Direction: Show each line of the data below that contains the string "accomplish", copied in full. Case counts when matching.

--- Start Data provided ---

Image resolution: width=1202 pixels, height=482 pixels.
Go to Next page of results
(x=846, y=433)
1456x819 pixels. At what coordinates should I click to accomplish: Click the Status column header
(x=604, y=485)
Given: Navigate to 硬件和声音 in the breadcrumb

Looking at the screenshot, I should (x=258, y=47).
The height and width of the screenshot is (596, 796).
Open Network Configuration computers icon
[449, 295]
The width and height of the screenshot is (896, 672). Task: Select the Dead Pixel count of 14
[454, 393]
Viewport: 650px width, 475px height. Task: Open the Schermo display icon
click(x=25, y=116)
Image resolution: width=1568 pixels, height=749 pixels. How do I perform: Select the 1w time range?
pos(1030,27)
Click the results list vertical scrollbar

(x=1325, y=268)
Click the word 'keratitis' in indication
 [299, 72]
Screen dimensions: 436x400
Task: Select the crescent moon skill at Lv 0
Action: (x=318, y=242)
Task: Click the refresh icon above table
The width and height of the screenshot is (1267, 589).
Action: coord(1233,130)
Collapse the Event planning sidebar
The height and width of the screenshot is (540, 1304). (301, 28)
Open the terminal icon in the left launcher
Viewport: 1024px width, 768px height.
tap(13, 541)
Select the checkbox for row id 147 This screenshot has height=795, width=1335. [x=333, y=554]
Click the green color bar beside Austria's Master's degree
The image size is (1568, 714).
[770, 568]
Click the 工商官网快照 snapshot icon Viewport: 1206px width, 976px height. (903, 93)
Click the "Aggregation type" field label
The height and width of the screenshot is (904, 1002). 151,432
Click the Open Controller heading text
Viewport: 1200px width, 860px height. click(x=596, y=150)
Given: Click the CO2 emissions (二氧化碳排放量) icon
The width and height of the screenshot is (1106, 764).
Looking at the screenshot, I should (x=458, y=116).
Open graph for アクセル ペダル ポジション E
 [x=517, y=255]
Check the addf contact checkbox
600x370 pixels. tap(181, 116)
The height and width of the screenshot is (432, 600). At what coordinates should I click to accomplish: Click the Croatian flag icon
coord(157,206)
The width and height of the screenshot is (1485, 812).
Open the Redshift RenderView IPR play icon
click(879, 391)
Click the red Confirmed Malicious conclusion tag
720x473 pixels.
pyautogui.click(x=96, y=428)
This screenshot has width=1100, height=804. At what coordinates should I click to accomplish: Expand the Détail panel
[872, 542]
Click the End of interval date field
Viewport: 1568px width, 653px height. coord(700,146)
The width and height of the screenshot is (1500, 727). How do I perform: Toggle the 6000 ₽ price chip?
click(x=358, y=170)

--- End Data provided ---

Response below:
1456x819 pixels. At what coordinates should I click to accomplish: Click the Status column header
The height and width of the screenshot is (432, 600). At what coordinates should I click to accomplish: Click the Croatian flag icon
This screenshot has width=1100, height=804. At what coordinates should I click to accomplish: Expand the Détail panel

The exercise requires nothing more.